Pourquoi Jean-Baptiste Poquelin est-il surnommé Molière ?

« Molière » était le nom de scène de Jean-Baptiste Poquelin (1622-1673).

La honte d’être comédien

Molière

A l’époque, jouer au théâtre était mal vu dans la société, en particulier à cause de l’Église catholique qui considérait les acteurs comme des êtres dépravés ; elle leur refusait même d’être enterrés dans un cimetière. C’est pourquoi souvent les comédiens prenaient des pseudonymes pour préserver leur famille de la honte. Tel fut donc le cas de ce dramaturge et comédien. Au XVIIème siècle, les comédiens aimaient se tourner vers des références florales ou géographiques ; on trouvait ainsi Bellerose, Floridor, Champmêlé, Beauval, la Source ou encore des Roches. Au moment de la fondation de l’Illustre Théâtre, l’auteur signe de son propre nom, et ce jusqu’au 28 juin 1644, date à laquelle apparaît pour la première fois la formule «Jean-Baptiste Poquelin dit Molliere» et où il signe «De Moliere».

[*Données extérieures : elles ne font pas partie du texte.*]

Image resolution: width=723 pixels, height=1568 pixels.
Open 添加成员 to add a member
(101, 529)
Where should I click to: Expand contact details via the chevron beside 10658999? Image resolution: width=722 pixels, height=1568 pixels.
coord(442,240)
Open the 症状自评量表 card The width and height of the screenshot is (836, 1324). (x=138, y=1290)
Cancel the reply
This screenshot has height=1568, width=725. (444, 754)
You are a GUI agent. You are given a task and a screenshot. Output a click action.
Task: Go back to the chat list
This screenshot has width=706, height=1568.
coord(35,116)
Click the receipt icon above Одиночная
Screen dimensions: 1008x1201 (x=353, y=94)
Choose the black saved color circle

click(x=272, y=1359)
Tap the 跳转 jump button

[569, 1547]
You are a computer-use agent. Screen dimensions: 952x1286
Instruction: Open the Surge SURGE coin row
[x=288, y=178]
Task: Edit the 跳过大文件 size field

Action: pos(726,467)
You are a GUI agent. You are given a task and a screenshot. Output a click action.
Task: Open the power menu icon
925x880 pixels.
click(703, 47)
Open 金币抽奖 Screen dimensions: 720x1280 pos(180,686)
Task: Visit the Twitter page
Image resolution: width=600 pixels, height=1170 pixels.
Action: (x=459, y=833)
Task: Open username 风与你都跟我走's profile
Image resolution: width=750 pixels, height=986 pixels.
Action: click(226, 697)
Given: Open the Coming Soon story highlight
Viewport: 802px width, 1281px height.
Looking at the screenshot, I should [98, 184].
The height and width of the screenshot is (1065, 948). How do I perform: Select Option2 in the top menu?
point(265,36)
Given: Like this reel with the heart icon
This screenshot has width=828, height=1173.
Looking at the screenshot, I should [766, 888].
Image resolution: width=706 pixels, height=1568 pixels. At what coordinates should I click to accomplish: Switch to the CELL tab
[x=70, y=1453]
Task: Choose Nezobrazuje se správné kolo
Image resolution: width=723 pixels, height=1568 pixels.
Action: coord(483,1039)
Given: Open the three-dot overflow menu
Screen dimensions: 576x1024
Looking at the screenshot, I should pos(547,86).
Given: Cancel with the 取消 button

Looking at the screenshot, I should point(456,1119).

Les raisons inconnues du choix d’un nom

Quant à l’origine même du nom, elle est peu certaine. Selon son biographe Grimarest, il n’a jamais expliqué ni justifié ce choix, « même à ses meilleurs amis ». Un tel silence n’a pas manqué d’entourer ce pseudonyme d’une certaine aura. Les hypothèses sont nombreuses à avoir été émises : emprunt au danseur Molier que l’auteur connut dans sa jeunesse, nom d’un village traversé ou encore hommage à un écrivain célèbre de l’époque, François de Molière, assassiné en 1624. Mais si l’on s’attache à la mode de l’époque, on peut aussi se dire que ce nom tire ses origines de la campagne : selon les dictionnaires d’alors comme Furetière (1690) ou le Dictionnaire de l’Académie française (1694), ce terme désigne une carrière de pierre dure, d’où sont tirés les meules de moulin ou qualifie certaines pierres qui servent à faire des meule. Ce nom peut donc tout simplement avoir les mêmes origines champêtres que ceux de ses compagnons.